(Extracted data entries)
⁂
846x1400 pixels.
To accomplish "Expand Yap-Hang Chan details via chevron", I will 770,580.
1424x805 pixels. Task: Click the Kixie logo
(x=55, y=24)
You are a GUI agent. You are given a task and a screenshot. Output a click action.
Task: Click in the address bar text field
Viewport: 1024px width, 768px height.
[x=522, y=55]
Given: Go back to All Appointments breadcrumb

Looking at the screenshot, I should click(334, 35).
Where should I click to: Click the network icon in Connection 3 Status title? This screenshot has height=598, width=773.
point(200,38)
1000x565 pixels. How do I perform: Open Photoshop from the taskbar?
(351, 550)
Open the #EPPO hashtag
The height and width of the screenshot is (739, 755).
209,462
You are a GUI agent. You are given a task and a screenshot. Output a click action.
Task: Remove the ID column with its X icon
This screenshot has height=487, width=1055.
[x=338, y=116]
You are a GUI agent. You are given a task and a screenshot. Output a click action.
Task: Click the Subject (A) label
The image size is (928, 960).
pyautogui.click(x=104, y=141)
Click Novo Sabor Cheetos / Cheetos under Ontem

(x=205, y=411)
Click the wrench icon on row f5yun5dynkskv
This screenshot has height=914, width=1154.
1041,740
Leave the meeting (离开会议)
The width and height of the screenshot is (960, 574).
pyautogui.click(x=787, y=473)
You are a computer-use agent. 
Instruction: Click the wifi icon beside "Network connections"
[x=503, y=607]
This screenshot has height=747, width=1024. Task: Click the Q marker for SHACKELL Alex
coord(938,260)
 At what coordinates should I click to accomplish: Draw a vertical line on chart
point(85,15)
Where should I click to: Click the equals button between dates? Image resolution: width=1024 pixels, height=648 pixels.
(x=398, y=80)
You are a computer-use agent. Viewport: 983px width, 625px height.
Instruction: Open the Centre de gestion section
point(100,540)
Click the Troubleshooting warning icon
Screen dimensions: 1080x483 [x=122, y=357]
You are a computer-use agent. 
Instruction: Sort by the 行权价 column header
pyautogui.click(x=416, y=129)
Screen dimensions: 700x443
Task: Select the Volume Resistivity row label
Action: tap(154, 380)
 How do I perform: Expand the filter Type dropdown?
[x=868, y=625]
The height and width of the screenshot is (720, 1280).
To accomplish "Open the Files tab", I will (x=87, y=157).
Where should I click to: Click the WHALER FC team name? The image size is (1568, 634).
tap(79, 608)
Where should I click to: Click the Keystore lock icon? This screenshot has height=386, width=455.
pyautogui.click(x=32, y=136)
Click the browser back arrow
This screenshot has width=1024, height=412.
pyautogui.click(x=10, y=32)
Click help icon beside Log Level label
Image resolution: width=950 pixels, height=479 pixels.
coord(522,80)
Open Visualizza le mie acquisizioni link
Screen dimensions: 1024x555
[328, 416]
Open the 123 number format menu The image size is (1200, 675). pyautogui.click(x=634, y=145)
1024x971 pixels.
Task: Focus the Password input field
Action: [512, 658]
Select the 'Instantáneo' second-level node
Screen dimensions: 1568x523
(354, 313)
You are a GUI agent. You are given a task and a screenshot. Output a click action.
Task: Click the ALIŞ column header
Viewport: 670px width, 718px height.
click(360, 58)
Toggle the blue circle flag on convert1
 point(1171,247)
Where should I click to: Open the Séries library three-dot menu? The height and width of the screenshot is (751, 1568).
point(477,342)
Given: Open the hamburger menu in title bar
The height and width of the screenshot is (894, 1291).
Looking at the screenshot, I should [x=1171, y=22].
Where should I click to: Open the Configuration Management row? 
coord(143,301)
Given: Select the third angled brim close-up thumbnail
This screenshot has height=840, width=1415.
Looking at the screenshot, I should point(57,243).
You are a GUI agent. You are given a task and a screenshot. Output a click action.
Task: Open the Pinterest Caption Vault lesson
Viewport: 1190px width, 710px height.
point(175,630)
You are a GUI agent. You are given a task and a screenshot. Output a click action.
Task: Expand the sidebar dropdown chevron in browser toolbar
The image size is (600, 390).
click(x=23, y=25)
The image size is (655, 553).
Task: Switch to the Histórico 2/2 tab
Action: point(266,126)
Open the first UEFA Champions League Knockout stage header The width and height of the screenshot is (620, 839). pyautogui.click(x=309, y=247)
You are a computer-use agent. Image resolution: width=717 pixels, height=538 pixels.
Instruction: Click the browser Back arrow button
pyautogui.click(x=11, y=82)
⁂
(Activity): Set down the data once more, word for word.

(Answer space):
846x1400 pixels.
To accomplish "Expand Yap-Hang Chan details via chevron", I will 770,580.
1424x805 pixels. Task: Click the Kixie logo
(x=55, y=24)
You are a GUI agent. You are given a task and a screenshot. Output a click action.
Task: Click in the address bar text field
Viewport: 1024px width, 768px height.
[x=522, y=55]
Given: Go back to All Appointments breadcrumb

Looking at the screenshot, I should click(334, 35).
Where should I click to: Click the network icon in Connection 3 Status title? This screenshot has height=598, width=773.
point(200,38)
1000x565 pixels. How do I perform: Open Photoshop from the taskbar?
(351, 550)
Open the #EPPO hashtag
The height and width of the screenshot is (739, 755).
209,462
You are a GUI agent. You are given a task and a screenshot. Output a click action.
Task: Remove the ID column with its X icon
This screenshot has height=487, width=1055.
[x=338, y=116]
You are a GUI agent. You are given a task and a screenshot. Output a click action.
Task: Click the Subject (A) label
The image size is (928, 960).
pyautogui.click(x=104, y=141)
Click Novo Sabor Cheetos / Cheetos under Ontem

(x=205, y=411)
Click the wrench icon on row f5yun5dynkskv
This screenshot has height=914, width=1154.
1041,740
Leave the meeting (离开会议)
The width and height of the screenshot is (960, 574).
pyautogui.click(x=787, y=473)
You are a computer-use agent. 
Instruction: Click the wifi icon beside "Network connections"
[x=503, y=607]
This screenshot has height=747, width=1024. Task: Click the Q marker for SHACKELL Alex
coord(938,260)
 At what coordinates should I click to accomplish: Draw a vertical line on chart
point(85,15)
Where should I click to: Click the equals button between dates? Image resolution: width=1024 pixels, height=648 pixels.
(x=398, y=80)
You are a computer-use agent. Viewport: 983px width, 625px height.
Instruction: Open the Centre de gestion section
point(100,540)
Click the Troubleshooting warning icon
Screen dimensions: 1080x483 [x=122, y=357]
You are a computer-use agent. 
Instruction: Sort by the 行权价 column header
pyautogui.click(x=416, y=129)
Screen dimensions: 700x443
Task: Select the Volume Resistivity row label
Action: tap(154, 380)
 How do I perform: Expand the filter Type dropdown?
[x=868, y=625]
The height and width of the screenshot is (720, 1280).
To accomplish "Open the Files tab", I will (x=87, y=157).
Where should I click to: Click the WHALER FC team name? The image size is (1568, 634).
tap(79, 608)
Where should I click to: Click the Keystore lock icon? This screenshot has height=386, width=455.
pyautogui.click(x=32, y=136)
Click the browser back arrow
This screenshot has width=1024, height=412.
pyautogui.click(x=10, y=32)
Click help icon beside Log Level label
Image resolution: width=950 pixels, height=479 pixels.
coord(522,80)
Open Visualizza le mie acquisizioni link
Screen dimensions: 1024x555
[328, 416]
Open the 123 number format menu The image size is (1200, 675). pyautogui.click(x=634, y=145)
1024x971 pixels.
Task: Focus the Password input field
Action: [512, 658]
Select the 'Instantáneo' second-level node
Screen dimensions: 1568x523
(354, 313)
You are a GUI agent. You are given a task and a screenshot. Output a click action.
Task: Click the ALIŞ column header
Viewport: 670px width, 718px height.
click(360, 58)
Toggle the blue circle flag on convert1
 point(1171,247)
Where should I click to: Open the Séries library three-dot menu? The height and width of the screenshot is (751, 1568).
point(477,342)
Given: Open the hamburger menu in title bar
The height and width of the screenshot is (894, 1291).
Looking at the screenshot, I should [x=1171, y=22].
Where should I click to: Open the Configuration Management row? 
coord(143,301)
Given: Select the third angled brim close-up thumbnail
This screenshot has height=840, width=1415.
Looking at the screenshot, I should point(57,243).
You are a GUI agent. You are given a task and a screenshot. Output a click action.
Task: Open the Pinterest Caption Vault lesson
Viewport: 1190px width, 710px height.
point(175,630)
You are a GUI agent. You are given a task and a screenshot. Output a click action.
Task: Expand the sidebar dropdown chevron in browser toolbar
The image size is (600, 390).
click(x=23, y=25)
The image size is (655, 553).
Task: Switch to the Histórico 2/2 tab
Action: point(266,126)
Open the first UEFA Champions League Knockout stage header The width and height of the screenshot is (620, 839). pyautogui.click(x=309, y=247)
You are a computer-use agent. Image resolution: width=717 pixels, height=538 pixels.
Instruction: Click the browser Back arrow button
pyautogui.click(x=11, y=82)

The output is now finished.